Where an image occurs, skip it and print the rest of the records verbatim.

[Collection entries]
##########

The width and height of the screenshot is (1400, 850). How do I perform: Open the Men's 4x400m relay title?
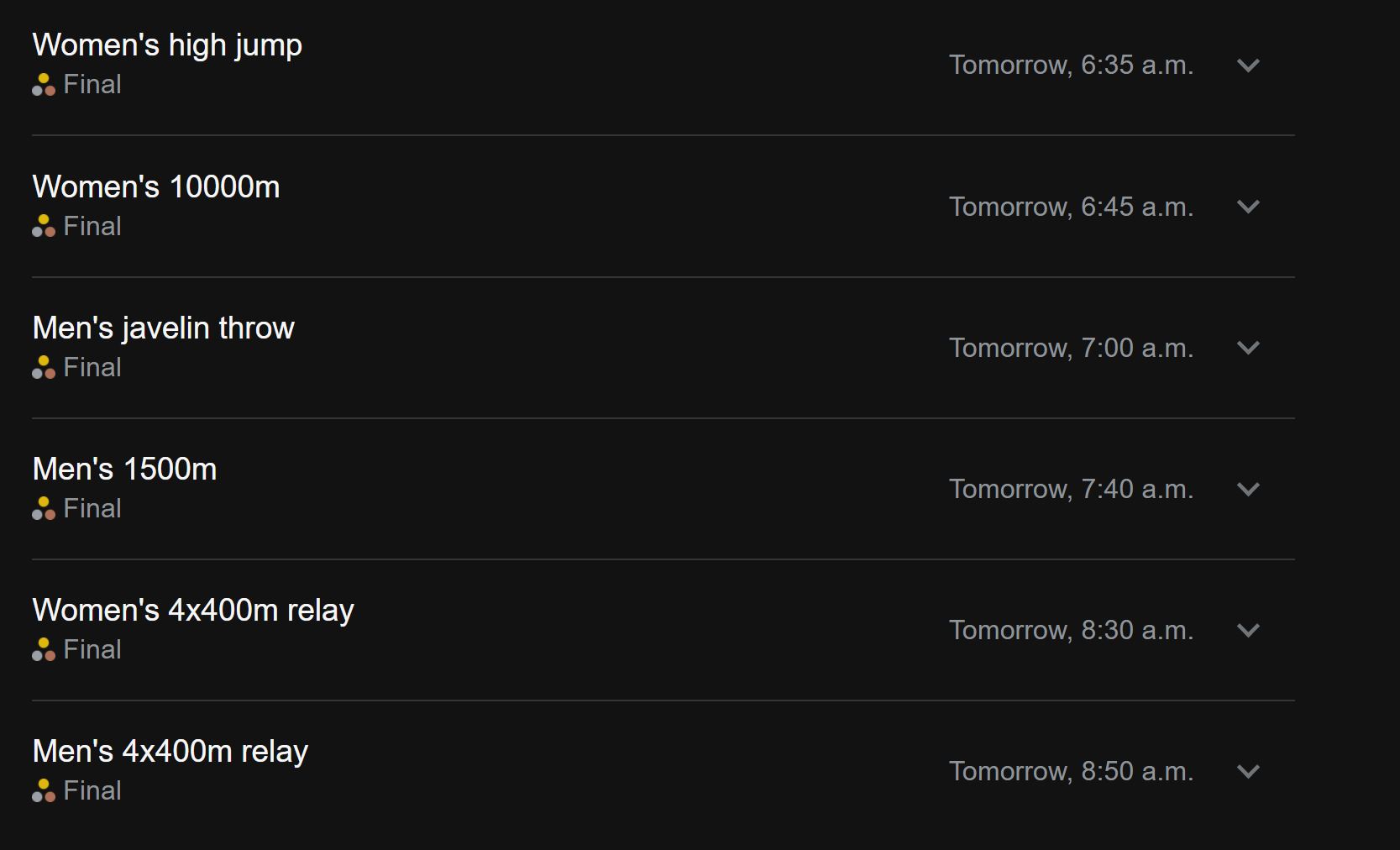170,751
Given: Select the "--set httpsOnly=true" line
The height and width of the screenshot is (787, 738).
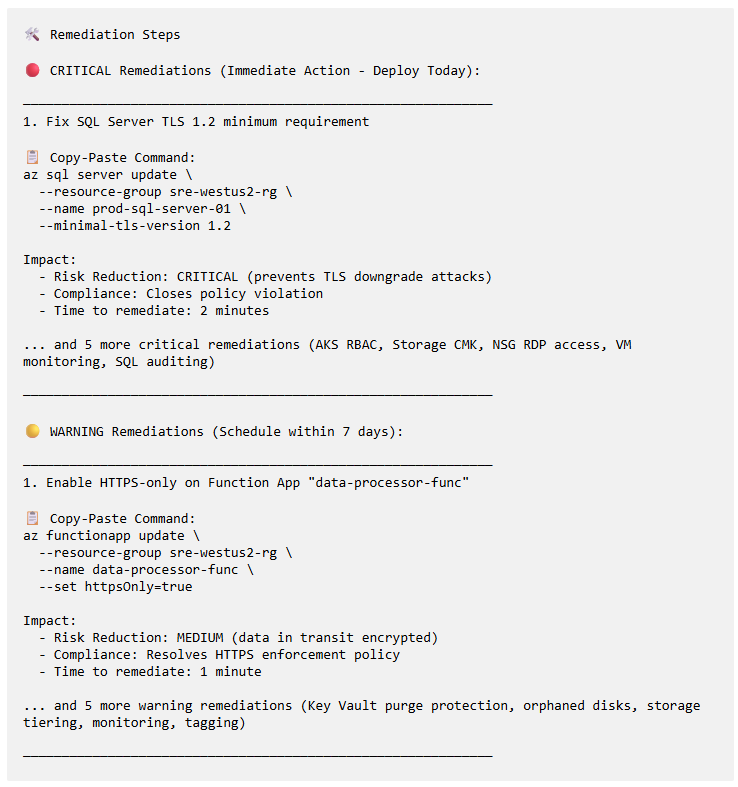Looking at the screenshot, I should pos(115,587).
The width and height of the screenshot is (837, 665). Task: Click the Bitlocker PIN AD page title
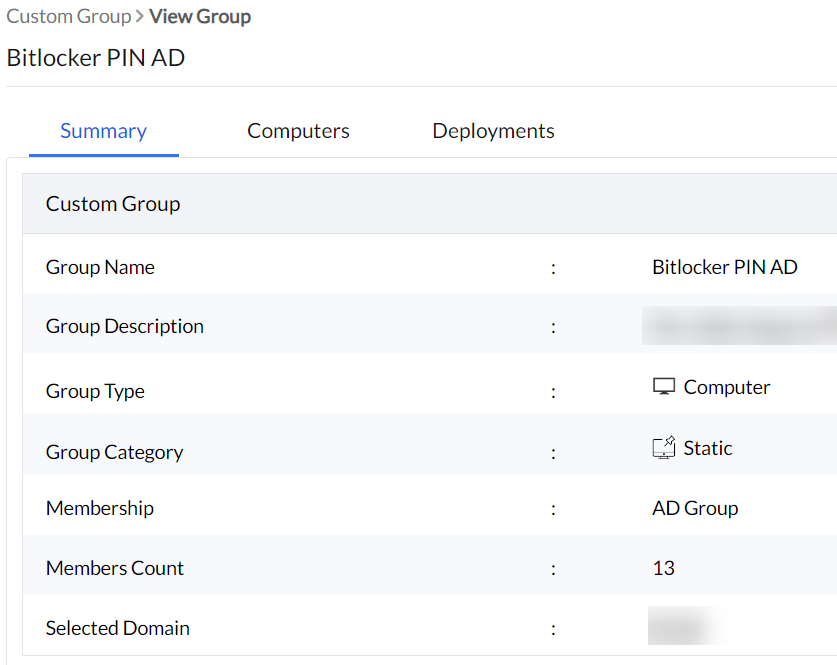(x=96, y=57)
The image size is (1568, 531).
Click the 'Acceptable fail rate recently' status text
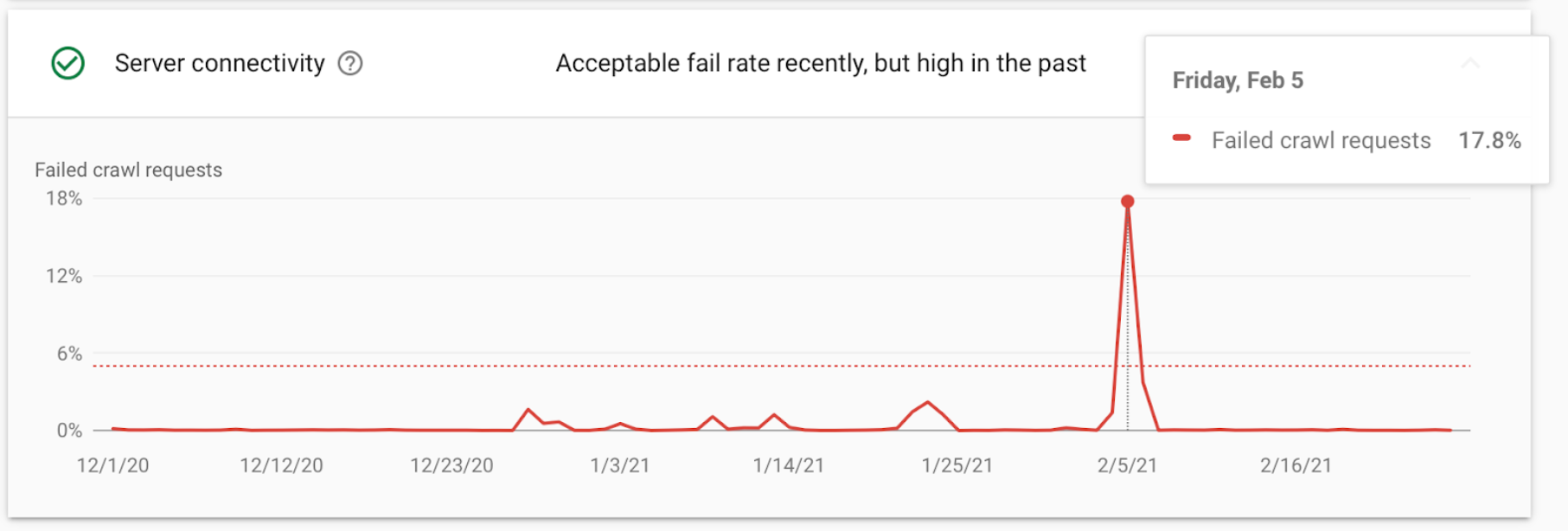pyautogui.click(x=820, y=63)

##########

◆ **TASK ANSWER**
The width and height of the screenshot is (1400, 850). How do I perform: Open the Men's 4x400m relay title?
170,751
Given: Select the "--set httpsOnly=true" line
The height and width of the screenshot is (787, 738).
Looking at the screenshot, I should pos(115,587).
The width and height of the screenshot is (837, 665). Task: Click the Bitlocker PIN AD page title
(x=96, y=57)
The image size is (1568, 531).
Click the 'Acceptable fail rate recently' status text
pyautogui.click(x=820, y=63)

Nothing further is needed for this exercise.